Dry Age related Macular Degeneration (AMD) Modeling & Pharmacodynamics Services

Introduction Dry AMD Models Measurements Related Ocular Disease Models

Introduction

Age-related macular degeneration (AMD) is a degenerative disease that occurs in the macular area. It is one of the main causes of blindness in people over 50 years old worldwide. There are two main types of AMD, neovascular AMD ("wet" AMD) and non-neovascular AMD ("dry" AMD). Dry AMD accounts for about 80% to 85% of all cases and usually has a good visual prognosis. The pathological changes of dry AMD include degenerative changes in photoreceptor cells and retinal pigment epithelium (RPE) cells, accumulation of lipofuscin, and drusen formation. Anti-vascular endothelial growth factor has achieved significant clinical efficacy in the treatment of wet AMD, but there is no effective treatment for dry AMD. Appropriate animal models are essential for the study of dry AMD and contribute to drug development.
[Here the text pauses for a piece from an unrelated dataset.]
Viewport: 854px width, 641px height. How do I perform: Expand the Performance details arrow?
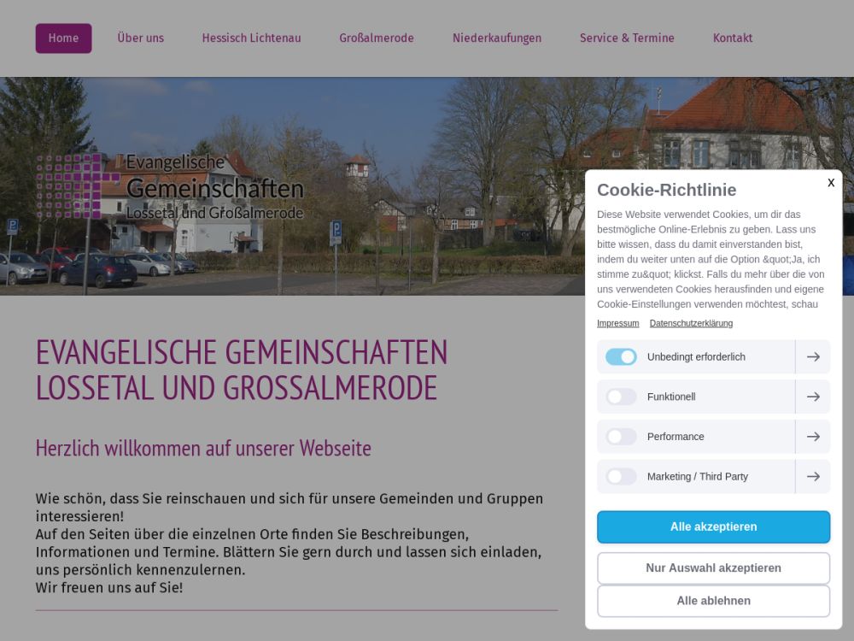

Creative Biolabs uses animal models to simulate the onset and progression of AMD, studying its risk factors and pathogenesis to promote the development of drugs and the improvement of treatment methods for this condition.

Dry AMD Disease Models Available at Creative Biolabs

  • Sodium Iodate (NaIO3)-Induced Retinal Degeneration

NaIO3 is widely used to simulate AMD because it can easily and quickly induce retinal oxidative stress, resulting in RPE and photoreceptor death within one week after injection. After NaIO3 was injected into the orbital venous plexus of mice, the ERG waveform decreased significantly. Histological sections showed that the RPE layer had pigment disorder, and the retinal outer nuclear layer gradually became thinner with the extension of injection time.

  • Blue/White Light-Induced Retinal Degeneration

Light can induce photoreceptor molecules, such as rhodopsin and lipofuscin, to produce reactive oxygen species, resulting in lipid peroxidation of the outer segment disc of photoreceptor cells, thereby inducing apoptosis of photoreceptor cells and causing damage to the retina. Blue light exposure immediately led to vacuolization of retinal pigment epithelial cells and swelling of the outer nuclear layer and photoreceptor inner segments.

  • N-methyl-N-nitrosourea (MNU)-Induced Retinal Degeneration

MNU is a strong carcinogen, teratogen, and mutagen in experimental animals and is commonly used in animal models to chemically induce photoreceptor degeneration. After intraperitoneal injection of MNU in C57/BL mice, the thickness of the outer nuclear layer (ONL) gradually decreased, which was related to the loss of the outer segment of the photoreceptor, bipolar cell dendritic retraction, and reactive gliosis.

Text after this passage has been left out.